Digital engagement tools like live chat, which provide timely, one-to-one assistance to consumers, are becoming essential for increasing brand loyalty, especially as the amount of time consumers spend communicating with brands online increases: approximately one in five of consumers (19%) spend 50% of their shopping expenditure online. Failure to engage these consumers in the right way could translate to lost revenue and lost brand value.

The study revealed four underlying key themes:

  1. Brand Trust and Loyalty
    Despite living in a digital world, where information or purchases are just a click away, it remains clear that there is no substitute for the human touch. Live digital engagement between brands and consumers is not only effective in driving revenue, but it also increases brand value and loyalty according to the survey. Some 78% of consumers agree that they are more likely to be loyal to a company that provides real time, one-to-one support at critical moments during their digital journey. More than 80% of global consumers indicated that they want to engage in live chat sessions when they need help online, and stated that they have a stronger perception of a brand when there is a real-time, human connection available.
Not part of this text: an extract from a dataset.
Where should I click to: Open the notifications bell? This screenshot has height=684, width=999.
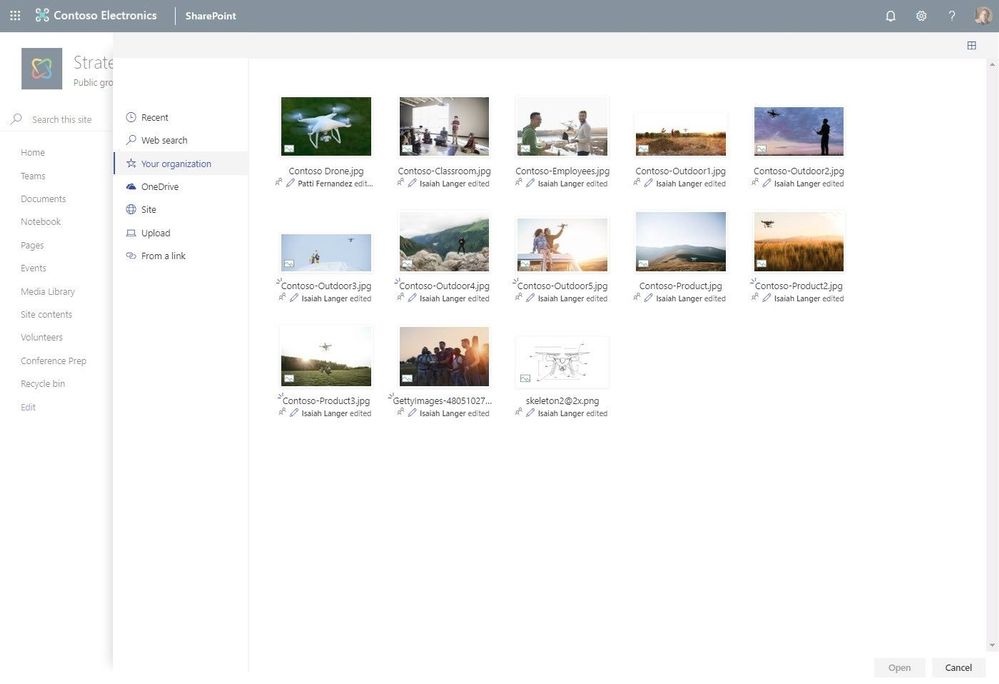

Additionally, 88% of respondents indicate that chat with a live agent makes their experience better when they need help online; and approximately 45% say they’d abandon a purchase if it wasn’t possible to communicate with a company representative via live chat if they had a question or problem.
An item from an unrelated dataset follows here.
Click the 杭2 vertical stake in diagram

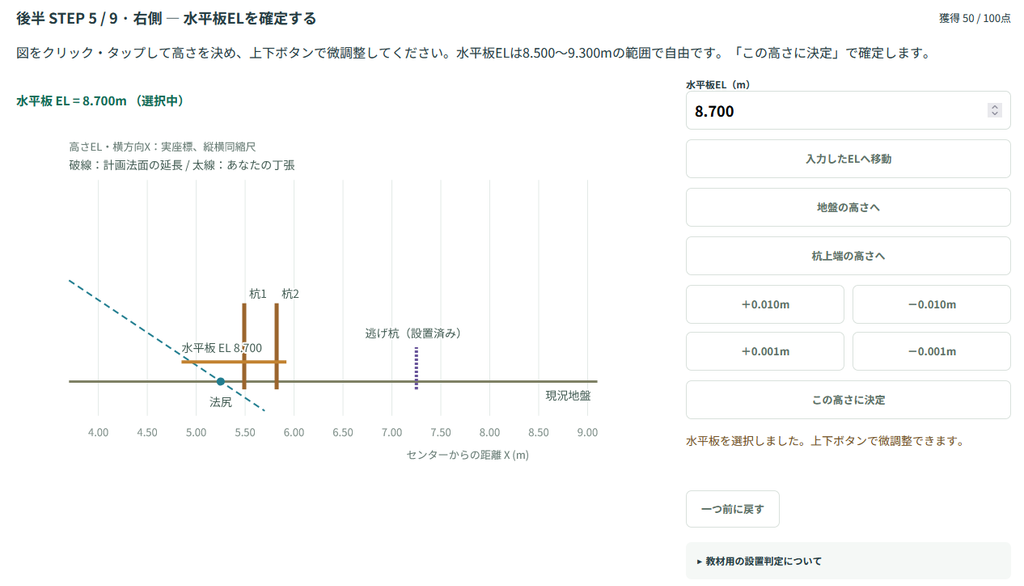pos(276,346)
  2. Speed is Non-negotiable
    Gone are the days of waiting hours for an email response, or even a few minutes to hold on a call. Today’s consumers are on the go, and want to be able to connect with brands at any time, from anywhere. According to the research 73% of consumers stated speed and efficiency was the number one factor in creating a great online experience, and 72% of consumers cite immediacy as crucial when communicating with a brand when they have a question or need assistance. In addition, 56% of respondents indicated they would return as a customer if a brand saved them time online.
  3. High Impact Moments
    Throughout the digital journey, there are particular points when consumers are more likely to need help or guidance in order to reach their goal. If brands identify and anticipate consumer needs in these moments that matter most and engage them right away, they can better help the consumer to reach their goal. If they fail to provide the right support or engagement, they risk losing that customer all together. According to research, the most critical moments in the customer journey where assistance is needed include: when a consumer has a specific question about a product or service they want to buy (42%), as well as the actual moment of purchase, with 35% of respondents saying that they need help or support at this stage. And even after the purchase has been made, consumers want access to help or support when they have a problem with the product after they receive it (35%).
  4. Consumer Expectations and Frustration
    Although brands invest significant resources into their digital assets, consumer expectations are constantly evolving, creating both an opportunity and challenge for brands to keep up with the pace of change. The “Connecting with Customers” research indicates that 49% of consumers continue to find websites difficult to navigate, with 33% struggling to seek help or locate customer service. The results of a poor online experience can be substantial according to the research, with 45% of consumers stating they will abandon their purchase; 43% will feel a loss of trust; and 32% don’t feel valued as a customer.

The implications for brands are clear – a positive experience drives loyalty, and a negative one can be very harmful to a company’s bottom line and reputation. More than two thirds of respondents (78%) stated they are more likely to be loyal to a brand as a result of a positive online experience.